– Спросите у них сами. Не видела никаких сумок.

Молчит, стучит пальцами по стакану с водой.

– А я считал вас умной девушкой.

Под ложечкой начинает сосать, желудок крутит, сжимаю кулак под столом, впиваюсь ногтями в кожу.

Я знала, я, сука, чувствовала, что просто так это не пройдет, что этот полет я запомню еще надолго.

– Вы лукавите, Кристина Сергеевна. Я ведь пока просто с вами разговариваю, миролюбиво, по душам.

– Не люблю разговоры по душам.

– Зря.

– Зря подсели.

– Так вы видели, что было в сумках?

Какой настырный. Серая, наглая, настырная мышь. Если скажу хоть слово, зацепится за него и начнет засыпать вопросами по полной. Но мои пассажиры наглее и опаснее.

Что будет, скажи я этому коричневому пиджаку правду?

– Ничем не могу помочь. А сейчас извините, я жду друга, он очень ревнивый, вам может не поздоровиться.

Улыбаюсь, хотя хочу плюнуть в эти безликие глаза. Он не показал удостоверение, не сказал, откуда он, не назвал звание. Этот Павел Иванович может быть кем угодно и от кого угодно.

Местные шишки, олигархи, авторитеты, контрабандисты, как говорится, нужное подчеркнуть, разведают, что же привезли мои пассажиры.
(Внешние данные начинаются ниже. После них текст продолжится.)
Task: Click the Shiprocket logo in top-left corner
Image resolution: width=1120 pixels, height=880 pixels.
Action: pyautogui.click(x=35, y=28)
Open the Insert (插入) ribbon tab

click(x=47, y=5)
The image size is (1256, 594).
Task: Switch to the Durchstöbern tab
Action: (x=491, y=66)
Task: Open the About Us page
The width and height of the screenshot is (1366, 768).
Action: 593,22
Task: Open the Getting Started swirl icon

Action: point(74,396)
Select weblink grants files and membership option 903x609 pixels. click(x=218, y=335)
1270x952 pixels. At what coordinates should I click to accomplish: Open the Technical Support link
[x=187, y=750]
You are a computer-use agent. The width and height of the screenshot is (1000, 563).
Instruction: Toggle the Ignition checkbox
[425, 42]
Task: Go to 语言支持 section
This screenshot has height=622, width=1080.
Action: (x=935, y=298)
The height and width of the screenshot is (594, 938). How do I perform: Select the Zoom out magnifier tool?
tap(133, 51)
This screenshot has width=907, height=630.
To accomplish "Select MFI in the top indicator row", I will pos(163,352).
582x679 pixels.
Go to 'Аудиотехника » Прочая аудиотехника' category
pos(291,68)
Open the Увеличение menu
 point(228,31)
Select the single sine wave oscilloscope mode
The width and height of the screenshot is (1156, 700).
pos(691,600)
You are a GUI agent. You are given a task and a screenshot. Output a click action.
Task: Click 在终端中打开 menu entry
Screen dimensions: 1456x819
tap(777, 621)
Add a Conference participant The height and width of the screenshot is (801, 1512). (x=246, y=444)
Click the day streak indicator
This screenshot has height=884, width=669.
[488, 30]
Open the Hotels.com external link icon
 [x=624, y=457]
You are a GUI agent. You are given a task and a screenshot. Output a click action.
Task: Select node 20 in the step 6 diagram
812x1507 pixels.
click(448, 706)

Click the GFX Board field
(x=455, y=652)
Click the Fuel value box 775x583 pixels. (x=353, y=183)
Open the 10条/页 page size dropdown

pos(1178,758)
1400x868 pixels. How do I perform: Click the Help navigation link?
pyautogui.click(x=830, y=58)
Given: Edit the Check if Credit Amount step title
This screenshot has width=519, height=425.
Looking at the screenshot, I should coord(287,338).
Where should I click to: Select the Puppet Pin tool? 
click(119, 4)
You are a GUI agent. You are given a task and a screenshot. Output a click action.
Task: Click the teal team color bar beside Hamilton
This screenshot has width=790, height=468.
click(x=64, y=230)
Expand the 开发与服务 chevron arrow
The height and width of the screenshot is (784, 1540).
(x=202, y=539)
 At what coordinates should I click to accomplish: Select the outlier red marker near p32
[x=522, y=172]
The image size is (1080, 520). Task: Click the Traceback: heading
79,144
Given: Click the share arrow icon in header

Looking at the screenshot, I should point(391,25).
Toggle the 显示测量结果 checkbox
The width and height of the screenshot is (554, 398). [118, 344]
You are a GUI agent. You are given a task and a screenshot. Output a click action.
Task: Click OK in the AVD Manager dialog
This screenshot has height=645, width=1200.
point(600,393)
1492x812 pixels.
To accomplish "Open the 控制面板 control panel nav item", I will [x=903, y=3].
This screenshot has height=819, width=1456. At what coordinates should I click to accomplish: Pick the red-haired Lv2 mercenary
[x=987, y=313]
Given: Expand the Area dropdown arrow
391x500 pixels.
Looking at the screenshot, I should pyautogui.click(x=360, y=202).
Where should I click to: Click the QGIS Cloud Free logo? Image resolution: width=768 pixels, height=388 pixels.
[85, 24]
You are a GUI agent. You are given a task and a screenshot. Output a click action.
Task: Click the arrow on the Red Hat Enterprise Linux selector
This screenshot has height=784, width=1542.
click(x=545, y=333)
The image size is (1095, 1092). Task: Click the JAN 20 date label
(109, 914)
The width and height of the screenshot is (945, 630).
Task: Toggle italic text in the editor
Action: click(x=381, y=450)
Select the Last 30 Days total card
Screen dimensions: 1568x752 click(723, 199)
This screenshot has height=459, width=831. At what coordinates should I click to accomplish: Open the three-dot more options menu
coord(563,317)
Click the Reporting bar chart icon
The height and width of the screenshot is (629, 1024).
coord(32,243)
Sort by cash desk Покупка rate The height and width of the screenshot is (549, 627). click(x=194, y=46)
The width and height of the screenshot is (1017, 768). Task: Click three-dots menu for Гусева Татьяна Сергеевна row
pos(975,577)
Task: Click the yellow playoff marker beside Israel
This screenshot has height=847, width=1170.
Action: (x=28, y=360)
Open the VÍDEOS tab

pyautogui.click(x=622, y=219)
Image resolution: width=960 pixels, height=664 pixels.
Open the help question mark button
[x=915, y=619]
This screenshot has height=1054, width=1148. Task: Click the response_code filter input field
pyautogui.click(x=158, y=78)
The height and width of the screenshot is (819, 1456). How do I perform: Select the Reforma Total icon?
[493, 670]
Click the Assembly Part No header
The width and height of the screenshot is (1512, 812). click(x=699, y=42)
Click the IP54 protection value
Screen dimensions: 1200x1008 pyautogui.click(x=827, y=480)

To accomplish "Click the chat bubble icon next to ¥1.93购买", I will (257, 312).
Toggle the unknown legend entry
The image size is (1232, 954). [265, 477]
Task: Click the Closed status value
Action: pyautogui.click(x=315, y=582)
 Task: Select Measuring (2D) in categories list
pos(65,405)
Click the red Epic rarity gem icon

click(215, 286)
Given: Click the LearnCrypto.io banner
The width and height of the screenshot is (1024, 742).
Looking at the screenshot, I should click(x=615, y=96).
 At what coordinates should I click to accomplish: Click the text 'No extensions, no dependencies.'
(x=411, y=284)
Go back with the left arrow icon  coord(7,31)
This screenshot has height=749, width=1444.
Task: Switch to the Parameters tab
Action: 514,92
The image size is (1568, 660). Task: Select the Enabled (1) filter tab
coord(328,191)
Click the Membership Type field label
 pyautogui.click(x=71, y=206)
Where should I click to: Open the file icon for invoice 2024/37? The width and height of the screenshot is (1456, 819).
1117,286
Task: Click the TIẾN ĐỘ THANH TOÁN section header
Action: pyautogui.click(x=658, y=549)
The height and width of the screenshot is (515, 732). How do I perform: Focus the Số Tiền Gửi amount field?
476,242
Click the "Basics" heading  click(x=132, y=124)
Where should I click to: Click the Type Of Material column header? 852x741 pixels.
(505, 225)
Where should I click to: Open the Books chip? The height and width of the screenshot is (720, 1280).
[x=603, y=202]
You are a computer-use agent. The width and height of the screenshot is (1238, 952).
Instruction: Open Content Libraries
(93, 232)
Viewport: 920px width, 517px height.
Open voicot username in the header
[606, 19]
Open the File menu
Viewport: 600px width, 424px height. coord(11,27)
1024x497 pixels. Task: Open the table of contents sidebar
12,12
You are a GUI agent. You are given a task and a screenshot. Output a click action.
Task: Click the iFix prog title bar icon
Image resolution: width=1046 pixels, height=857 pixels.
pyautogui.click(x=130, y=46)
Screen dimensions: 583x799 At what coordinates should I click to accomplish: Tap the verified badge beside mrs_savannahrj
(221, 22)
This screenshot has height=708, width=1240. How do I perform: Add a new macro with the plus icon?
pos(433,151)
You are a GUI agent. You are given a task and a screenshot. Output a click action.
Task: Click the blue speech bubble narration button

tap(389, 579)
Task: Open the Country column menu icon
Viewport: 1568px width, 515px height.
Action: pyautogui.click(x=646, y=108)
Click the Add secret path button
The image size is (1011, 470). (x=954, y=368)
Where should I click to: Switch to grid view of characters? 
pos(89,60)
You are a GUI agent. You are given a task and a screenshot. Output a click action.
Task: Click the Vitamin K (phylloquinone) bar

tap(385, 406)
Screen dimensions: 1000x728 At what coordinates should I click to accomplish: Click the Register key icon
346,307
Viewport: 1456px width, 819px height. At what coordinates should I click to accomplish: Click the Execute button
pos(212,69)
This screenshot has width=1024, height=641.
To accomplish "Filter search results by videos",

Нет, нет, Крис, даже не думай об этом.

Коричневый пиджак встает, выдерживаю взгляд, максимально отстраняясь от происходящего. Уходит, но на столе после него остается узкий прямоугольник визитной карточки.

Долго смотрю на него, но так и не решаюсь взять в руки. Идет он лесом, знать ничего не хочу про него, сумки, Громова и Шульгина.

Достали все.

– Привет.

Ну, только тебя мне не хватало.

– Я думал, тот мужик никогда не свалит. Ты не местная?

Молодой парнишка с модной стрижкой и зачесанными назад волосами садится на то место, где сейчас был этот странный мужчина. В глазах интерес, улыбается, играя в руках телефоном.

И отчего именно сегодня я такая популярная? Место тут у них, что ли, хорошее? Может, остаться? Глядишь, замуж выйду, ну не за этого пацана, за его папочку.

– Чем занимается твой папа? – вот чисто из любопытства, угадала я или нет.

– Папа? – не ожидал такого вопроса, смотрит удивленно.

– Да, да, папа. У тебя есть папа? Кто он?

– Мэр Южно-Сахалинска.

О, как интересно, жена мэра, звучит красиво и солидно.

– Тебя вообще нельзя оставить одну? Скоро все кобели сахалинские сбегутся. А ну, брысь, молодежь.

– Не сбегутся, вы же уже здесь.

Откидываюсь на спинку дивана, чай сразу перестал быть вкусным, зря я не ушла в номер и не закрылась на все замки. Парнишка, глядя на двух здоровых мужиков, как-то сразу сник, нехотя встал и отошел.

Шульгин с Громовым садятся рядом со мной, зажимая с двух сторон. От их присутствия становится сразу жарко и душно.

– Жрать хочу, умираю, Крис, пойдем в номер, я тебя съем.

Оттягивая мой пиджак в сторону, тут же цепляет топ пальцами, заглядывая под него.

– Я как-то не доходчиво объяснила, что не надо так себя вести?

– Доходчиво, мои яйца все еще помнят твое колено.

Шульгин смотрит до того наглыми глазами, в них сейчас пляшут черти и огонь, на котором меня будут жарить.

14. ЧАСТЬ 14

И с каких это пор я стала просто «Крис, пойдем в номер, я тебя сожру»?

Хотя чему тут удивляться, сама виновата.

– Вы мешаете мне отдыхать.

– Где ты устала? Только если сегодня утром, – Громов показал ровный ряд белоснежных зубов, расплываясь в шикарной улыбке. Я лишь скривила губы, остро захотелось вновь заехать по его красивому лицу.

– Я уже начинаю завидовать тому, что было сегодня утром, – Шульгин чуть отстранился, оглядел нас двоих.

– Завидуй молча, Тёма.

– А тебе не кажется, Громов, что Тёма заслужил сладенького?